A Beginner Guide to Fermenting Your First Batch of Kimchi

Daniel Cho · Feb 9, 2026 · Fermentation

Fermenting kimchi at home is far simpler than it looks once you understand salt, time, and temperature.

The single most important step in kimchi is salting the cabbage, and it is the one most beginners rush. Cut napa cabbage into bite-size pieces, toss it with coarse salt, and let it sit for one to two hours, turning it every thirty minutes until the thick ribs bend without snapping. This draws out water, seasons the cabbage from the inside, and creates the slightly slack texture that ferments cleanly. Rinse well and drain thoroughly, because excess surface water dilutes your seasoning and slows the whole process down.

The paste is where you make the recipe your own, but the framework stays the same: gochugaru for heat and color, garlic and ginger for depth, and something savory like fish sauce or a vegan miso to feed the ferment. A spoonful of cooked sweet rice flour porridge helps the seasoning cling and gives the lactic bacteria a little sugar to work with. Mix everything into a loose paste, then massage it through the cabbage with gloved hands until every leaf is coated.

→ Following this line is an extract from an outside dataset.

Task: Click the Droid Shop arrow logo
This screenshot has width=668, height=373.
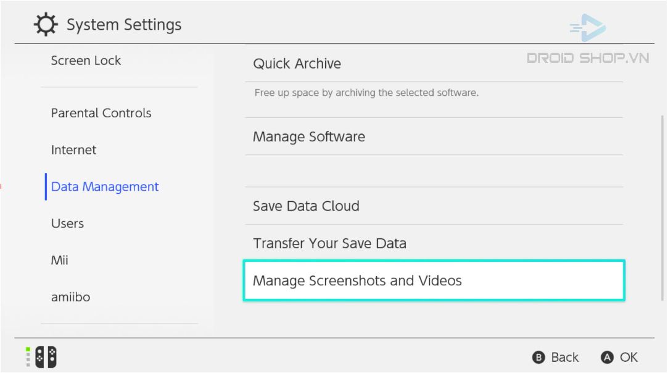Action: point(588,28)
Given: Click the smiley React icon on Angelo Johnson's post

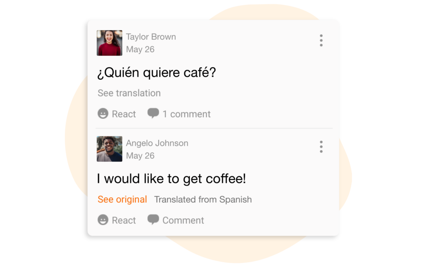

Pack the kimchi tightly into a clean jar, pressing out air pockets and leaving a couple of inches of headspace, because it will bubble and expand. Leave it at cool room temperature for one to three days, pressing the vegetables under the brine once a day, and taste as you go. When it turns pleasantly sour and a little fizzy, move it to the refrigerator, where it will keep developing flavor for weeks. Your first batch teaches you more than any recipe ever will.